Proper filtering is not optional — it is the foundation of BGP security.

Prefix List Filtering

Prefix lists define which networks you accept or advertise:

# Cisco IOS: Only accept customer prefixes
ip prefix-list CUSTOMER-IN permit 203.0.113.0/24
ip prefix-list CUSTOMER-IN deny 0.0.0.0/0 le 32

# Apply to BGP neighbor
router bgp 65000
  neighbor 198.51.100.1 prefix-list CUSTOMER-IN in

Best practices: - Always filter inbound from customers — accept only their registered prefixes. - Filter inbound from peers — reject default route, bogons, your own prefixes. - Filter outbound to peers — advertise only your own and customer prefixes.

AS-Path Filtering

Filter based on the AS path (the sequence of ASNs a route has traversed):

# Accept routes originating from AS 64512
ip as-path access-list 10 permit ^64512$

# Reject routes with suspiciously long paths (>6 hops)
ip as-path access-list 20 deny _([0-9]+)_\1_  # Loop detection
ip as-path access-list 20 deny ^.{50,}$        # Path too long

IRR-Based Filtering

Internet Routing Registries (IRRs) like RADB, RIPE, and ARIN maintain databases of who is authorized to announce which prefixes. Automated tools generate prefix lists from IRR data:

# Generate prefix list from IRR using bgpq4
bgpq4 -4 -l CUSTOMER-IN AS64512
# Output: Cisco-format prefix list based on registered routes

# For BIRD
bgpq4 -4 -b -l CUSTOMER-IN AS64512

RPKI: Cryptographic Validation

Resource Public Key Infrastructure (RPKI) provides cryptographic proof of prefix ownership through Route Origin Authorizations (ROAs):

ROA: AS 64512 is authorized to originate 203.0.113.0/24 (maxLength /24)

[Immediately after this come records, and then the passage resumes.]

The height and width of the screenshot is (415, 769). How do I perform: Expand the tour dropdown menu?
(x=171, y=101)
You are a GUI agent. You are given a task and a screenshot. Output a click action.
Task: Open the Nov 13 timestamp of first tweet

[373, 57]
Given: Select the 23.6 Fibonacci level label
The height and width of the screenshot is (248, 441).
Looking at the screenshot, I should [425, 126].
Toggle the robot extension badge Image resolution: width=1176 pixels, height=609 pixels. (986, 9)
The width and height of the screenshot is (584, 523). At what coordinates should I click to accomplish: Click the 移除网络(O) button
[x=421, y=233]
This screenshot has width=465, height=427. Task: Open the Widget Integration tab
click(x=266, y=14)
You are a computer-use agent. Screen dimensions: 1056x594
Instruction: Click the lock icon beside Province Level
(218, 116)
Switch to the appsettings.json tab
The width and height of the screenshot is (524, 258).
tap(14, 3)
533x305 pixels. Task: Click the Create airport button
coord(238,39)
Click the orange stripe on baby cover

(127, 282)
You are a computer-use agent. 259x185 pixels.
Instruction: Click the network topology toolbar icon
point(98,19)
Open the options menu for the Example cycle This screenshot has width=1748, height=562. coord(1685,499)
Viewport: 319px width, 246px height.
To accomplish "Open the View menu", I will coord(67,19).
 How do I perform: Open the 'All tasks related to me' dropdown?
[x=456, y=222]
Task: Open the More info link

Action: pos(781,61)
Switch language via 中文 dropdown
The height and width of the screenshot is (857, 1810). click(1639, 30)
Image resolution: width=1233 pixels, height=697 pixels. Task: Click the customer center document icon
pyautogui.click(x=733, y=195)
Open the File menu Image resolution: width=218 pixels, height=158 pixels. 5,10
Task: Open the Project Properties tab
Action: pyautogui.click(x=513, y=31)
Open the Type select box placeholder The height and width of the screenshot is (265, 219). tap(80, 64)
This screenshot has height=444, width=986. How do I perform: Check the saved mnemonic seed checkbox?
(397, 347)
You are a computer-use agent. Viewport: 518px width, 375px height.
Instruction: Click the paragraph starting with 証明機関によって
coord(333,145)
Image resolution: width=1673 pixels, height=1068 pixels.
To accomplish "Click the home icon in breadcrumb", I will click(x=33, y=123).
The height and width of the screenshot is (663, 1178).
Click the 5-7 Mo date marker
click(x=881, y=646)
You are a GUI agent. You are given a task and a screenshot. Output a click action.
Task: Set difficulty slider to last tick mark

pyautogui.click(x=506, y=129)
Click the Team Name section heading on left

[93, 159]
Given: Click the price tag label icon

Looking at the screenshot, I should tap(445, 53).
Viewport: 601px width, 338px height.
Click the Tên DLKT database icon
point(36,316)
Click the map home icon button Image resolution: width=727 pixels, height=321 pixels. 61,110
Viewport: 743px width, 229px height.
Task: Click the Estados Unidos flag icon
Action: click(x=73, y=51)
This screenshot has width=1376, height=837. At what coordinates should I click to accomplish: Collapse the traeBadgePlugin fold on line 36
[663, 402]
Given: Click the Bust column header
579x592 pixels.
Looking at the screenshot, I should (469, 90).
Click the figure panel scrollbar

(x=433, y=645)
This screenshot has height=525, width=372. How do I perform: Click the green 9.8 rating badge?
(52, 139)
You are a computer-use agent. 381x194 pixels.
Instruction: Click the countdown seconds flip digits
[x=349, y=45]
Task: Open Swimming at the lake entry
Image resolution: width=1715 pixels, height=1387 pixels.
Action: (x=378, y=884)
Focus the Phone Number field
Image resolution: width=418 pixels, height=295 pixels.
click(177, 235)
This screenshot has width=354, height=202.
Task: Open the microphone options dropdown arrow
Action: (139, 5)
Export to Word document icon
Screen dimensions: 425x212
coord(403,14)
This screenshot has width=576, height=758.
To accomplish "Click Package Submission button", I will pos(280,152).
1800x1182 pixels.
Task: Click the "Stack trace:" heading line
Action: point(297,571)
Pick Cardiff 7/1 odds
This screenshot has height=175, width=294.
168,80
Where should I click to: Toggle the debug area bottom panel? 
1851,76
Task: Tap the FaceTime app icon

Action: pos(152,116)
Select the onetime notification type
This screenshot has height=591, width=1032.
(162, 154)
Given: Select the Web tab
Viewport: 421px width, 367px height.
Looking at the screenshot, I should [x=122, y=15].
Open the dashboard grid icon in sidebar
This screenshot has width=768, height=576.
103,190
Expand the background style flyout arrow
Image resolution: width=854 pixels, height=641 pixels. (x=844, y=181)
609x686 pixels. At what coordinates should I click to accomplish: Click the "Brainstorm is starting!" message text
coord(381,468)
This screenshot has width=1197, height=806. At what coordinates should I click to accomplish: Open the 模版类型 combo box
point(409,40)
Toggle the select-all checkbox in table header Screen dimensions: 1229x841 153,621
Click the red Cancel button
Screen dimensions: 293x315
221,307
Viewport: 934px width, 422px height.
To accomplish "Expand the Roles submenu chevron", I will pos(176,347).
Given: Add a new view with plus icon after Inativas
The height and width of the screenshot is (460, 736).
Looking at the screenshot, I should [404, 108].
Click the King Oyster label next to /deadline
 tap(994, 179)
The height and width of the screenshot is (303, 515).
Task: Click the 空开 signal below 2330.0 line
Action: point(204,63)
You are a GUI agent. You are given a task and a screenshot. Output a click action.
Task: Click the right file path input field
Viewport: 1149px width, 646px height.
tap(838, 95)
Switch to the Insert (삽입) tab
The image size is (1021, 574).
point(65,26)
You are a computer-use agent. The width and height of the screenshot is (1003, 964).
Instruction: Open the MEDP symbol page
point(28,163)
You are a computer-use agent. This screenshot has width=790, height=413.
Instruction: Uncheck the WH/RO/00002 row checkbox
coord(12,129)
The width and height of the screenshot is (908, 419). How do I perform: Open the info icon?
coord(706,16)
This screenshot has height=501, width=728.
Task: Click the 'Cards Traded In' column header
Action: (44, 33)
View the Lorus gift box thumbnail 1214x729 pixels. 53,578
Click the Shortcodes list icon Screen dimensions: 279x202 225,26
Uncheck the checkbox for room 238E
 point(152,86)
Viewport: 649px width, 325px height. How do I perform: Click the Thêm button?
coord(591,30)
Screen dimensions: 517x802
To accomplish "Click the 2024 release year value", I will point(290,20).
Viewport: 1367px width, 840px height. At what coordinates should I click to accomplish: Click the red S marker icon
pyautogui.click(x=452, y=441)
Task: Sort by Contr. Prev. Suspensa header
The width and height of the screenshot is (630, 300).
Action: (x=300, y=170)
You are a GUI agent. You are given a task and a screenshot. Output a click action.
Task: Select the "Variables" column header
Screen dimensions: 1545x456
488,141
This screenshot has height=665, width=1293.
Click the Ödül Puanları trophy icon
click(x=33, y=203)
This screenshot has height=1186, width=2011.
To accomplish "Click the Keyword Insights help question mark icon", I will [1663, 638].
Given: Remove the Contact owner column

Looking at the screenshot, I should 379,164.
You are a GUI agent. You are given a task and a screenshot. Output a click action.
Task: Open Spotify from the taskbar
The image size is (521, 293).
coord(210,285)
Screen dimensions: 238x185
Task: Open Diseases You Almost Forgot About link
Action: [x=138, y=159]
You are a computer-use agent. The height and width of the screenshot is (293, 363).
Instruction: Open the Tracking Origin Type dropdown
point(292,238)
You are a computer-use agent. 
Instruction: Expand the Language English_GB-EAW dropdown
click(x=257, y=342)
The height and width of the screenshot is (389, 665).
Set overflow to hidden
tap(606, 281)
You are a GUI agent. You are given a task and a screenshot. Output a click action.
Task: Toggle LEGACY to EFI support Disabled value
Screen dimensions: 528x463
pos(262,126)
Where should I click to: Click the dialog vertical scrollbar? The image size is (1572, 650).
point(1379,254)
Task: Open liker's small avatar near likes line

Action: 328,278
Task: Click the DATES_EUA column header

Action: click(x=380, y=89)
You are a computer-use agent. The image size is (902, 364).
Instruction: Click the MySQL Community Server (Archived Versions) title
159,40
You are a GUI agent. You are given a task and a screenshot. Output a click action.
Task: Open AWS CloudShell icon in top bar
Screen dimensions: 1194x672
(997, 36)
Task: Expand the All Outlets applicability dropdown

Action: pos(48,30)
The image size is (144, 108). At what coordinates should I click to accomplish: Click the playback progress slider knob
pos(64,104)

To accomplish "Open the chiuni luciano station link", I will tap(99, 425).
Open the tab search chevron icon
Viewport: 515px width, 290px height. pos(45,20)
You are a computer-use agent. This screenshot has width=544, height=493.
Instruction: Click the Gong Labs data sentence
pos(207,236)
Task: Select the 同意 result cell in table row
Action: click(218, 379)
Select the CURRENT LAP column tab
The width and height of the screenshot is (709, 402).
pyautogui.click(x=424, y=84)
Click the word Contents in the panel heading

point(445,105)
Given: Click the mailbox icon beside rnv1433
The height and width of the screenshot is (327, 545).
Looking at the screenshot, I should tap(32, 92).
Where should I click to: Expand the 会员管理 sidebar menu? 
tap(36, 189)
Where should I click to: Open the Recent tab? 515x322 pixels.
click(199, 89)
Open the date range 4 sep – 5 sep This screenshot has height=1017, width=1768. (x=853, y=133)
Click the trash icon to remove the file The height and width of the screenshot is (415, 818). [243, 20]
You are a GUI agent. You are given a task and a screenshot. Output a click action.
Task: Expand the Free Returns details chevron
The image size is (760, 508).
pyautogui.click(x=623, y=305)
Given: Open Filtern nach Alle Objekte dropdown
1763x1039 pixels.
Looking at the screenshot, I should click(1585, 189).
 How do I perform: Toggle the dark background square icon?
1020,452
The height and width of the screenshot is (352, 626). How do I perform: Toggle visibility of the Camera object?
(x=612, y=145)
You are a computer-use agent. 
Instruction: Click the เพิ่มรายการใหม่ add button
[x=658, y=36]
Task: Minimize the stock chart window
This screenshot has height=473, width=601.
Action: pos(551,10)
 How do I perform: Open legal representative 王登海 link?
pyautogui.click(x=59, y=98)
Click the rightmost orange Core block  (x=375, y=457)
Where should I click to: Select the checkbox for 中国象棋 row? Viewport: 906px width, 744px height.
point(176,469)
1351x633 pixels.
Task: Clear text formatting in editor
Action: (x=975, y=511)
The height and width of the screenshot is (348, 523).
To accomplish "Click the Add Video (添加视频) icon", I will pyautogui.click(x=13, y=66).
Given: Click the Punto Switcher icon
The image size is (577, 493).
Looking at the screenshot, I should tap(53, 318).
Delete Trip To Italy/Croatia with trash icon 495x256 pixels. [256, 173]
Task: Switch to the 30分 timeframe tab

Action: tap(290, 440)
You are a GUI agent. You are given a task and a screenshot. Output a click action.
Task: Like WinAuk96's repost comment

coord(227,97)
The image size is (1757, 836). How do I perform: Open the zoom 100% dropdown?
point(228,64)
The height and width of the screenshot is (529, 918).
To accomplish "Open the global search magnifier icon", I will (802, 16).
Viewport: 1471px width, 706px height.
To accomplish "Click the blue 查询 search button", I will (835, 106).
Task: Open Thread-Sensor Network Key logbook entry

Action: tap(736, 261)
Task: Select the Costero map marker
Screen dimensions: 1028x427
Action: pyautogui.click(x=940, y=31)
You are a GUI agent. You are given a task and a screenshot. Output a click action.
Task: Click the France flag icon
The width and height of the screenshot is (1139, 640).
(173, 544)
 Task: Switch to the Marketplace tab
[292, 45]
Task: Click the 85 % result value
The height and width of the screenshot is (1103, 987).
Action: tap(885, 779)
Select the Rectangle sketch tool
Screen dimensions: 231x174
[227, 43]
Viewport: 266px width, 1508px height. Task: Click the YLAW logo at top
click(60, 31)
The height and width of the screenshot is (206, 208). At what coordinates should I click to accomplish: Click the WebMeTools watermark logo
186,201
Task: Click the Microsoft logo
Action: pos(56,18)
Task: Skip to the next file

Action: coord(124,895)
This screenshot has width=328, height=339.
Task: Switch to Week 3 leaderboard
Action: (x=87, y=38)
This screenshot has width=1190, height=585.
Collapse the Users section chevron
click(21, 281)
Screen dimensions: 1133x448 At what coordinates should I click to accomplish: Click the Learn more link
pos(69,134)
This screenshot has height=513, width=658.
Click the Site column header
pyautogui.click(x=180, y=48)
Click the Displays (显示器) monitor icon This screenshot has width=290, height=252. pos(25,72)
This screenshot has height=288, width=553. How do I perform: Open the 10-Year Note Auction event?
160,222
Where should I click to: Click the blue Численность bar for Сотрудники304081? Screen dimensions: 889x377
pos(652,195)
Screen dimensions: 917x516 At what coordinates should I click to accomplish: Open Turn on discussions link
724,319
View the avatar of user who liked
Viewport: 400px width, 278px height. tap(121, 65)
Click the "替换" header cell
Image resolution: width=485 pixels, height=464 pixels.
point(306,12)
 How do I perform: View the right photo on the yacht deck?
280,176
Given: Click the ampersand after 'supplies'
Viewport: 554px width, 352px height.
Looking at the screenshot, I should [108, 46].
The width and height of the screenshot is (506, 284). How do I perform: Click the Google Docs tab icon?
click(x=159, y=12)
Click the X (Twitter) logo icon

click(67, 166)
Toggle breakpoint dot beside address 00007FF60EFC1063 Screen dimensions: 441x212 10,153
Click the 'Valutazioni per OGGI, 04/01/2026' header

Routers validate received routes against ROA data:

Validation State Action
Valid Accept (route matches ROA)
Invalid Reject (route conflicts with ROA)
Not Found Accept with lower preference
  1. Inbound from customers: Accept only their registered prefixes (IRR + RPKI).
  2. Inbound from peers: Reject bogons, default route, your own space. Validate with RPKI.
  3. Outbound to everyone: Advertise only your own prefixes and customer prefixes.
  4. Max-prefix limits: Set per-session limits to prevent table flooding.